Zu dem Grundstück und damit zum Turbinenhaus kamen die Stadtwerke mit dem Kauf der Weser-Wasserkraftanlagen von Kampffmeyer Mühlen im Jahr 1998. Über eine Nachnutzung des Grundstücks ist noch nicht entschieden. Zunächst stand die Investition in eine neue Turbine – sofern sie wirtschaftlich betrieben werden kann – an diesem Standort zur Debatte. Für alle Turbinen zusammen haben die Stadtwerke ein Wasserrecht von 112 Kubikmetern je Sekunde.

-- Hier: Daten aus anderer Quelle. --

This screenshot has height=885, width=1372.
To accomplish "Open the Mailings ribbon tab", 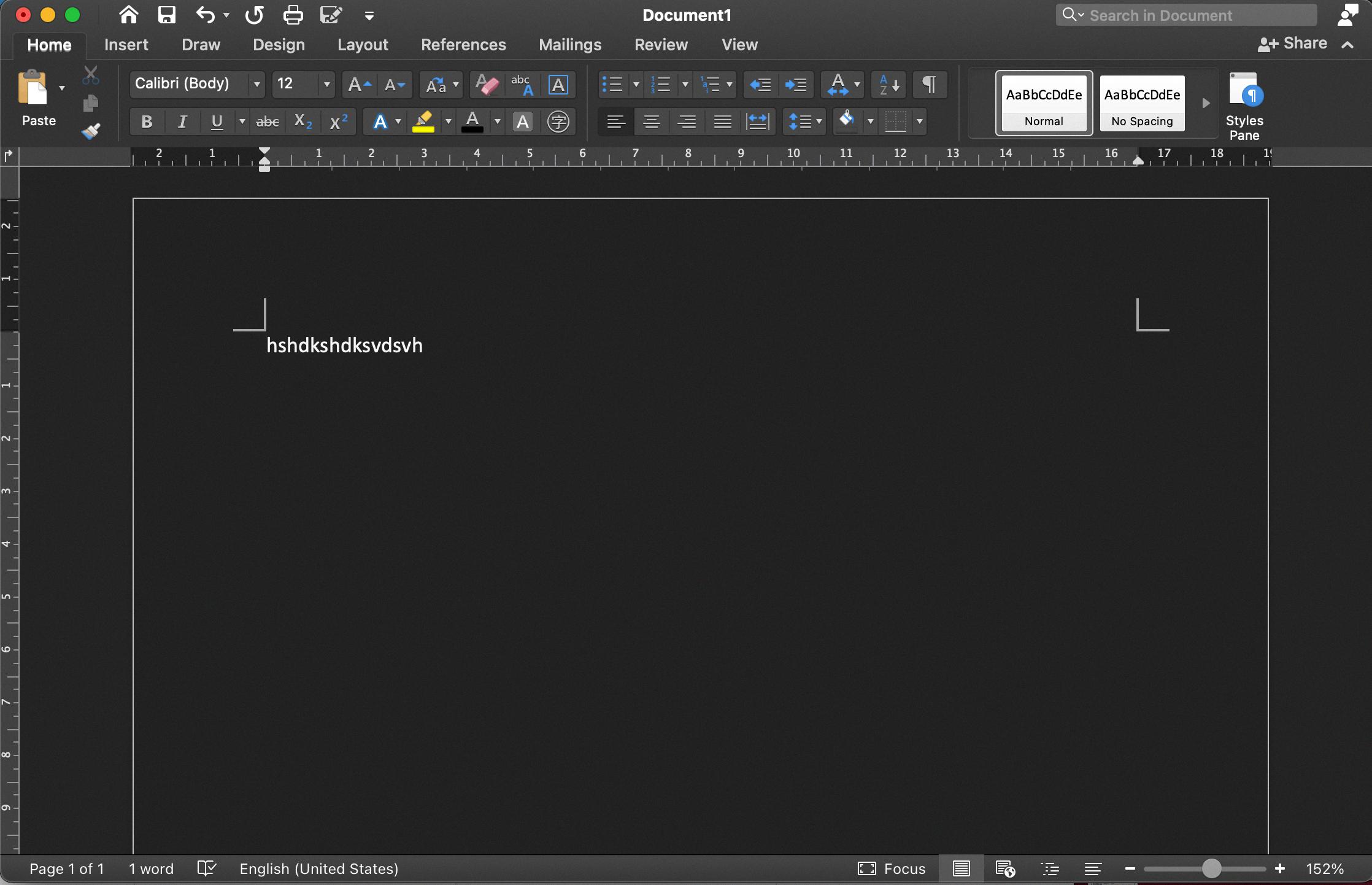I will click(x=570, y=44).
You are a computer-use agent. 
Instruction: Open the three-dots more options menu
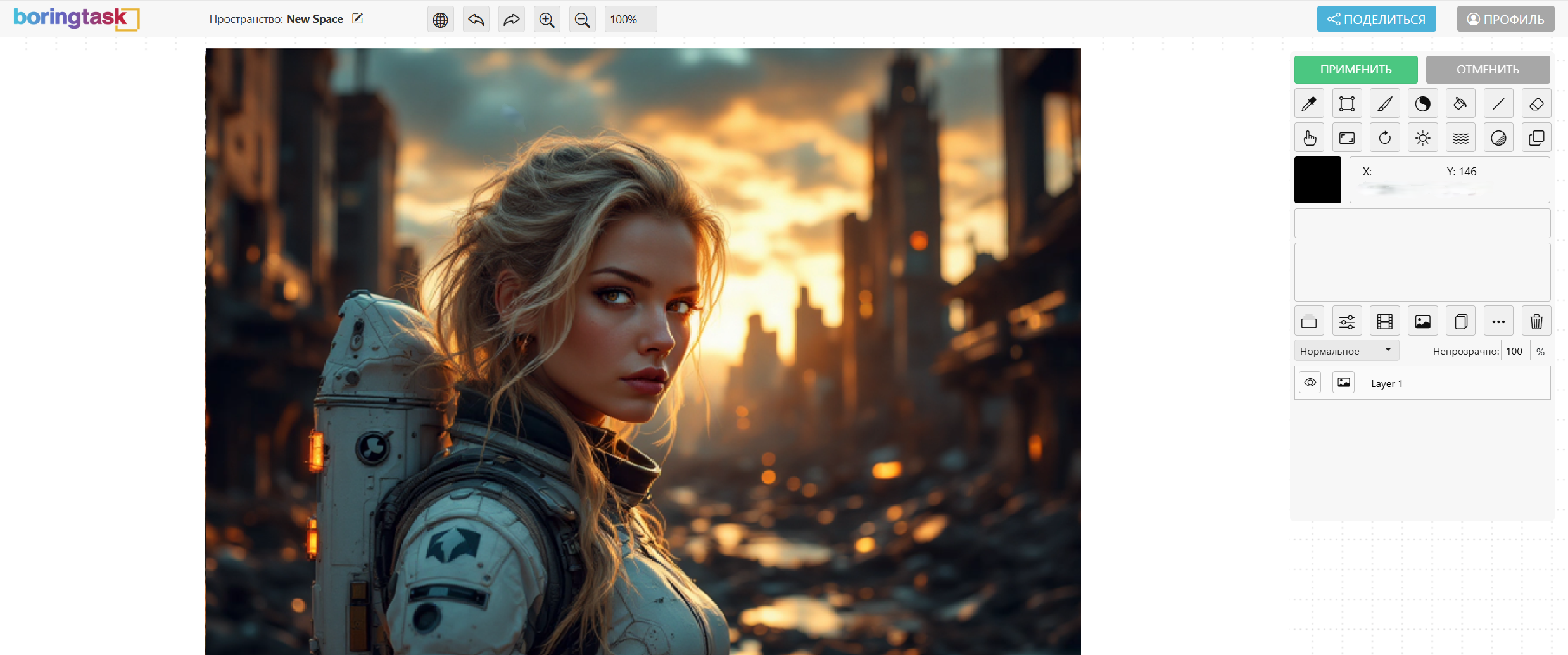tap(1498, 322)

Drei Turbinen sind bereits in Betrieb und nutzen über 90 Prozent des Wasserrechts aus. Eine vierte Turbine hätte nur noch den verbleibenden kleinen Anteil des Wasserrechts nutzen können, um den optimalen Betrieb der vorhandenen drei Turbinen nicht zu beeinträchtigen. Entsprechend wäre auch ihre Leistung wesentlich geringer, sodass die Wirtschaftlichkeit der Investition nicht gegeben war. Somit blieb nur noch der Rückbau als Option.

Mehrere Anfragen von möglichen Nachnutzern des Grundstücks liegen vor. Im Herbst nehmen die Stadtwerke Gespräche mit allen Interessenten zu den Konzepten und weiteren Details auf. Die Stadt Hameln als Baubehörde wird bei einer Umsetzung von Anfang an beteiligt.

Historie

Die ursprünglich an Stelle des Turbinengebäudes vorhandene Wesermühle wurde 1887 fertiggestellt. Noch im selben Jahr kam es zu einer Staubexplosion – eines der ersten größeren Unglücke dieser Art bei Getreidemühlen. Sie forderte elf Menschenleben und zerstörte einen Gebäudeflügel. Im Jahr 1937 gingen die Wesermühlen in den Besitz von Kurt Kampffmeyer über. In den letzten Tagen des Zweiten Weltkriegs wurde die Mühle im April 1945 ein weiteres Mal zerstört. Seit dem anschließenden Wiederaufbau befand sich hier ein Wasserkraftwerk, das die Wesermühlen mit Strom versorgte.